Awakening of German Patriots – Central Germany (Aufbruch deutscher Patrioten – Mitteldeutschland, short-form: AdPM) was a German political party that splintered from the Alternative for Germany (AfD) and was established by André Poggenburg on January 11, 2019, following his forced resignation from AfD in 2018.

==Background==
In 2018, Poggenburg, the leader of the AfD's Saxony-Anhalt branch, was reprimanded by AfD leadership for messaging "Germany for Germans" to party members over WhatsApp. Later that year he resigned from the party after a censure for calling German Turks "camel drivers" and "caraway seed traders" in a speech to party supporters.

==History==
===Establishment===
Following his ousting from the AfD, Poggenburg formed his own political party, the Awakening of German Patriots, claiming that the AfD no longer represented him politically, and was joined by other radical members of the Saxony-Anhalt AfD that where affiliated with Pegida including Egbert Ermer and Benjamin Przybylla. The party's logo would be unveiled to the German public on January 11, 2019, immediately being faced with criticism for including the Cornflower on the party logo. The Cornflower has long been a symbol of German Nationalists, first developed by Georg von Schönerer as a symbol of pan-Germanism it became a symbol of support for the Kaiser and later as a secret symbol of the Nazi party of Austria during the period from 1933 to 1938 when the party was banned; and most recently as the symbol of the Freedom Party of Austria until 2017.

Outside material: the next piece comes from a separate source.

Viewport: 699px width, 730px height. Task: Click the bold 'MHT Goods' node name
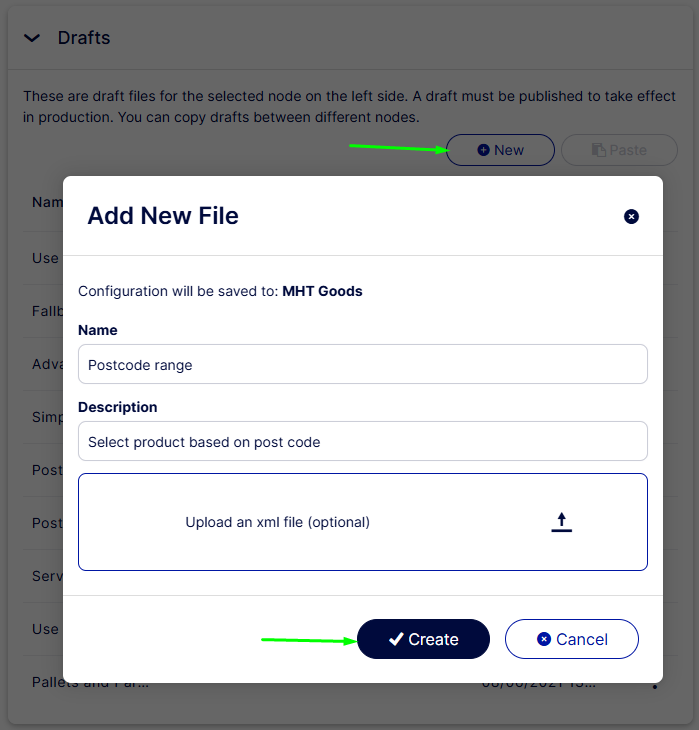coord(322,291)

Poggenburg announced that the party would follow what had been the AfD's party line from 2017 and prior, before what Poggenburg called a "shift to the left" within the party when it began to expel its more radical members. Poggenburg stated that the party intended to contest the upcoming elections and could enter regional parliaments. He also stated that the party intends to be a "middle German movement," with branches in Brandenburg, Saxony and Saxony-Anhalt.

In their first election, the May 2019 election, the party received only 0.6% of the vote in the Zwickau district and 0.4% of the vote at the Meißen district. In the September 2019 Saxony state election the party only won 0.2% of the votes cast.

===Decline===
After the poor performance in the local elections, Poggenburg applied at the August 2019 party congress for the party to dissolve and rejoin the AfD. The vote was rejected and Poggenburg left the party alongside his deputy[Egbert Ermer. Poggenburg was succeeded by Benjamin Przybylla as "interim" leader who stated his, and the party's, objectives would still be to expand into other states.

The party has staged no public events since spring of 2020 and only had 45 registered members.

Poggenburg later endorsed the Freie Sachsen (Free Saxons) for the 2024 Saxony state election.